Wie lange dauert es im Schnitt bis zur Besetzung einer freien Stelle?
Im Vorjahr dauerte es nach Angaben der Arbeitsagentur im Schnitt 102 Tage, bis in Niedersachsen eine freie Stelle erfolgreich besetzt wurde - das waren drei Tage mehr als 2016. Besonders lange dauerte es mit 145 Tagen bei den nicht-medizinischen Gesundheitsberufen wie etwa Zahntechnikern, gefolgt von Mechatronikern, Energie- und Elektroberufen (140 Tage) oder Sicherheitsberufen (128 Tage).
Welche Regionen in Niedersachsen sind besonders betroffen?
Die niedrigsten Arbeitslosenquoten finden sich in Niedersachsen in den westlichen Landkreisen sowie im Speckgürtel der Ballungszentren Hannover, Bremen und Hamburg. Im Kreis Emsland etwa war im Januar mit einer Arbeitslosenquote von 3,0 Prozent ein Wert erreicht, der Vollbeschäftigung nahekommt. Der Kreis Osnabrück liegt mit 3,4 Prozent kaum darunter. Auch in Harburg ist mit einer Arbeitslosenquote von 4,2 Prozent für viele Unternehmen das Arbeitskräfteangebot kaum mehr ausreichend. Die Arbeitsagentur geht davon aus, dass es für Betriebe in Kreisen mit einer sehr guten Beschäftigungslage deutlich schwieriger ist, den Bedarf an Fachkräften zu decken als in anderen Regionen.
Ist der Fachkräftemangel eine Chance für ältere Arbeitslose?
Ja. Die Erwerbstätigenquote der 55- bis 65-Jährigen ist in den vergangenen zehn Jahren stärker gestiegen als die der erwerbsfähigen Bevölkerung insgesamt - im europäischen Vergleich ist sie damit überdurchschnittlich hoch. Die Regional-Chefin der Arbeitsagentur, Höltzen-Schoh, ist sich sicher: „Der hohe Fachkräftebedarf in einzelnen Berufsfeldern bietet auch für ältere Arbeitnehmer zunehmend gute Beschäftigungschancen und hat bereits seit einigen Jahren dazu geführt, dass Ältere ab 55 Jahren immer häufiger beschäftigt sind."

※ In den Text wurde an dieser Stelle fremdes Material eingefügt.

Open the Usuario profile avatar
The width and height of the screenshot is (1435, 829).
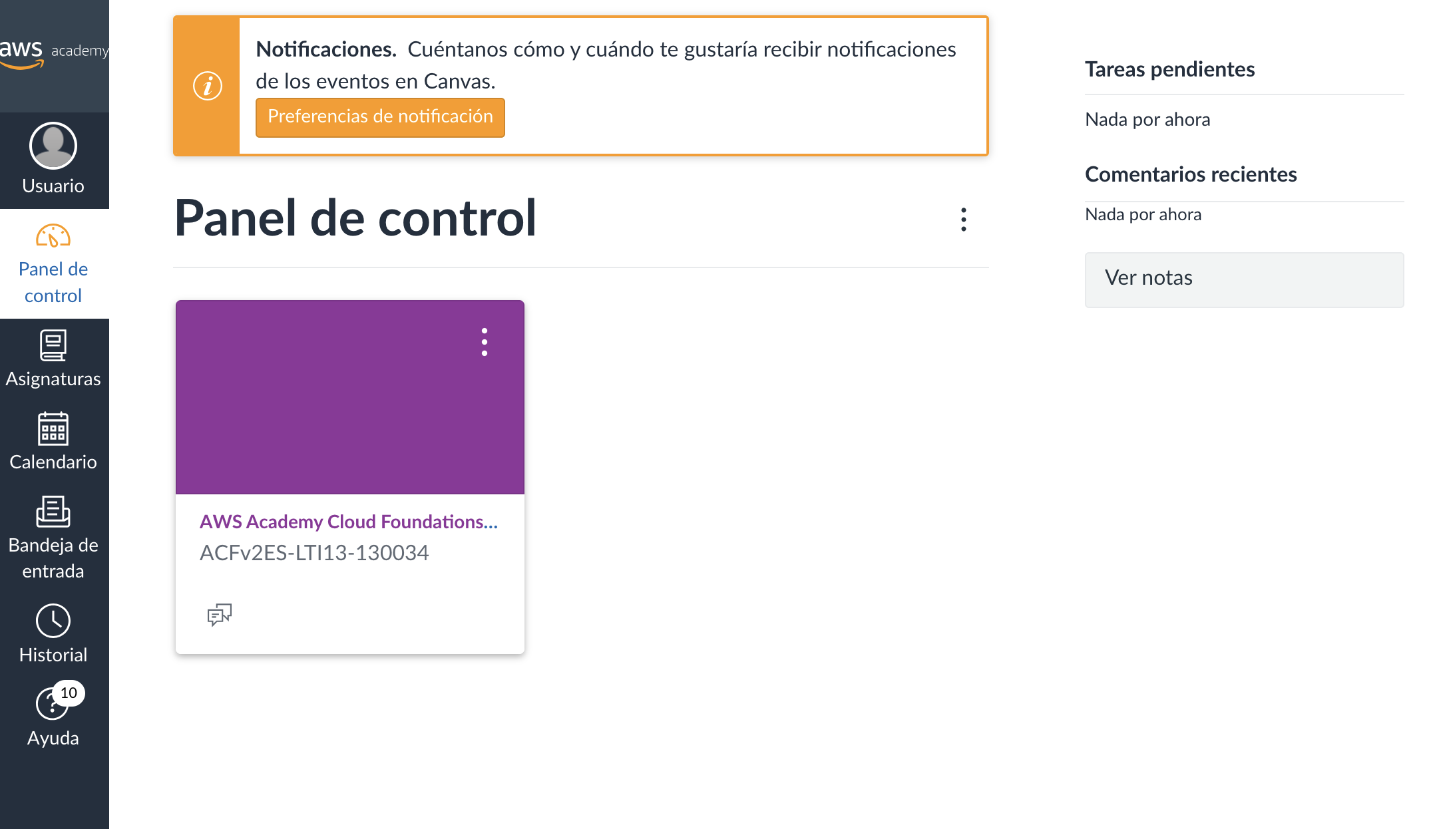click(53, 146)
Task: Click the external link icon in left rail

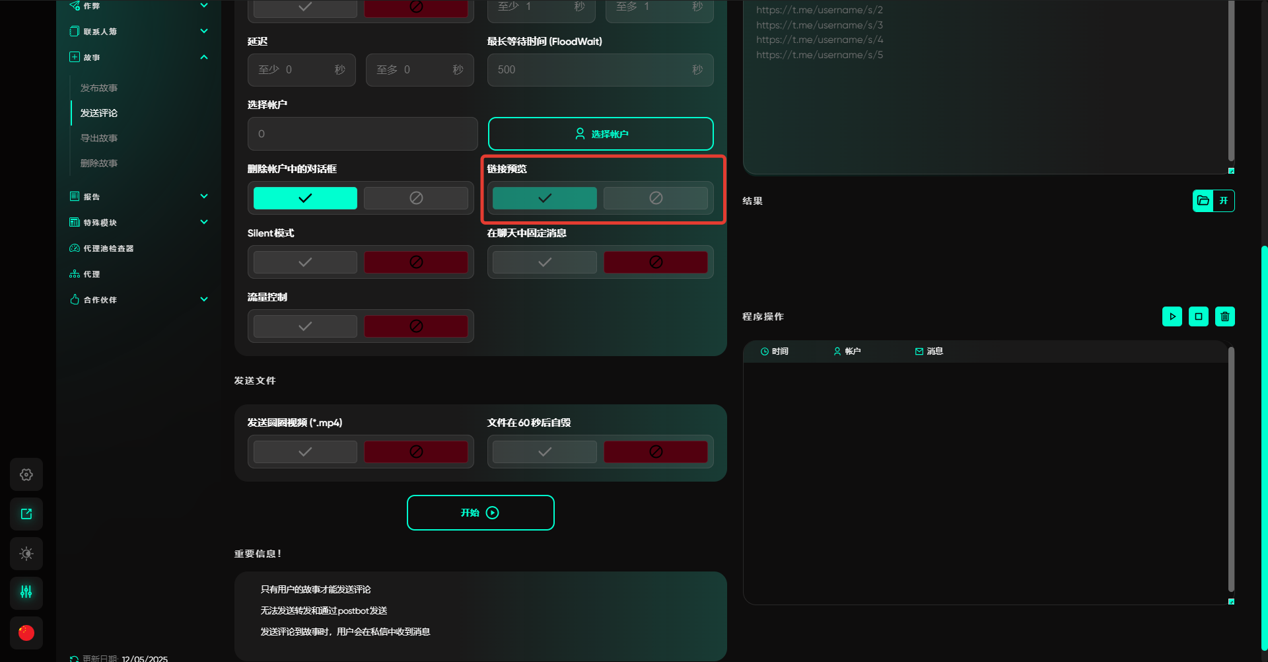Action: coord(26,514)
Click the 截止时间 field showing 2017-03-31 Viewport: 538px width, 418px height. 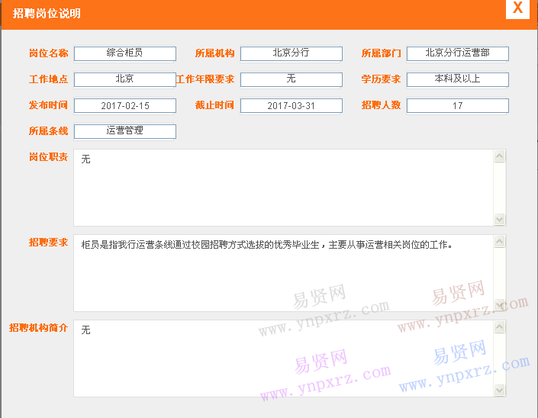click(x=291, y=105)
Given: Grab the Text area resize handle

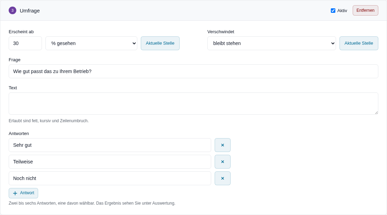Looking at the screenshot, I should point(376,113).
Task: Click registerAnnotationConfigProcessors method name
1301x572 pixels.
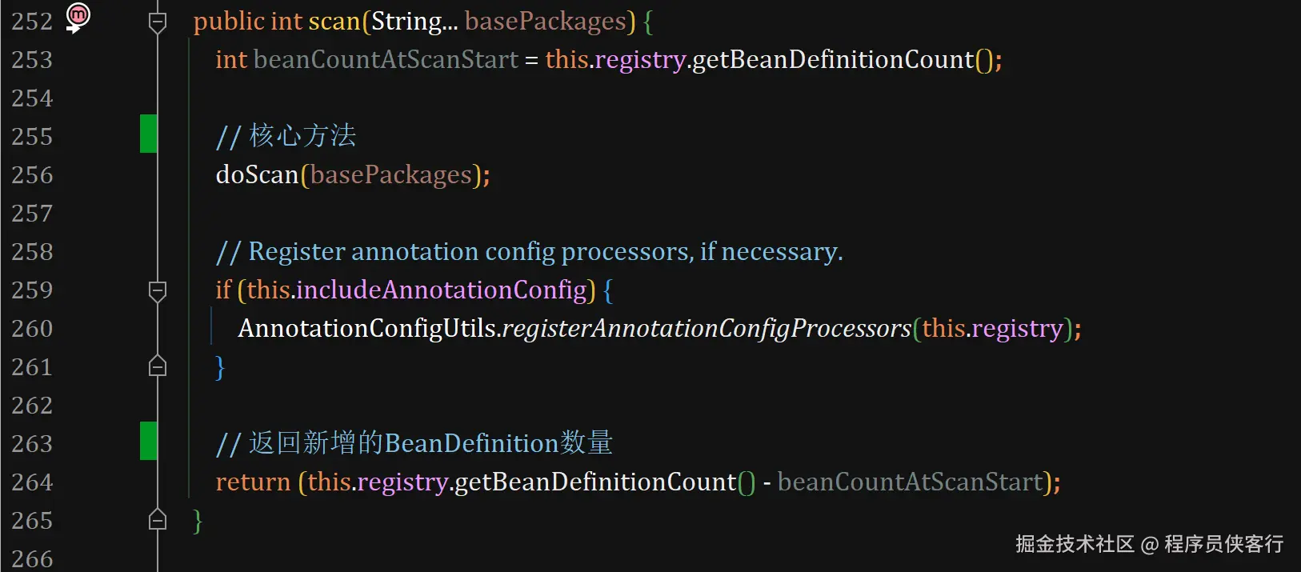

Wie können Schulabgänger von der Fachkräftenachfrage profitieren?
In den vergangenen Jahren haben sich viele Schulabgänger für ein Studium statt eine betriebliche Ausbildung entschieden. Dabei ist die Fachkraftausbildung weiter attraktiv und bietet gute Verdienstmöglichkeiten. „Jugendliche sollten sich deshalb vor der Berufswahl gut umhören, auch mal links und rechts neben dem Traumberuf schauen, welche Möglichkeiten sie haben", rät die niedersächsische Agentur-Chefin Höltzen-Schoh.
Was können Arbeitgeber tun?
Patentrezept, um für Fachkräfte attraktiv zu sein, gibt es nicht. Das Einstiegsgehalt ist nicht immer ausschlaggebend. „Es gehört immer ein Mix von verschiedenen Bausteinen dazu, von dem Engagement als Ausbildungsbetrieb über das Entgelt bis hin zu Arbeitszeitmodellen", weiß Höltzen-Schoh. Sie betont: „Viele angehende Fachkräfte gibt es auch schon im Betrieb - ihnen fehlt nur eine Weiterbildung."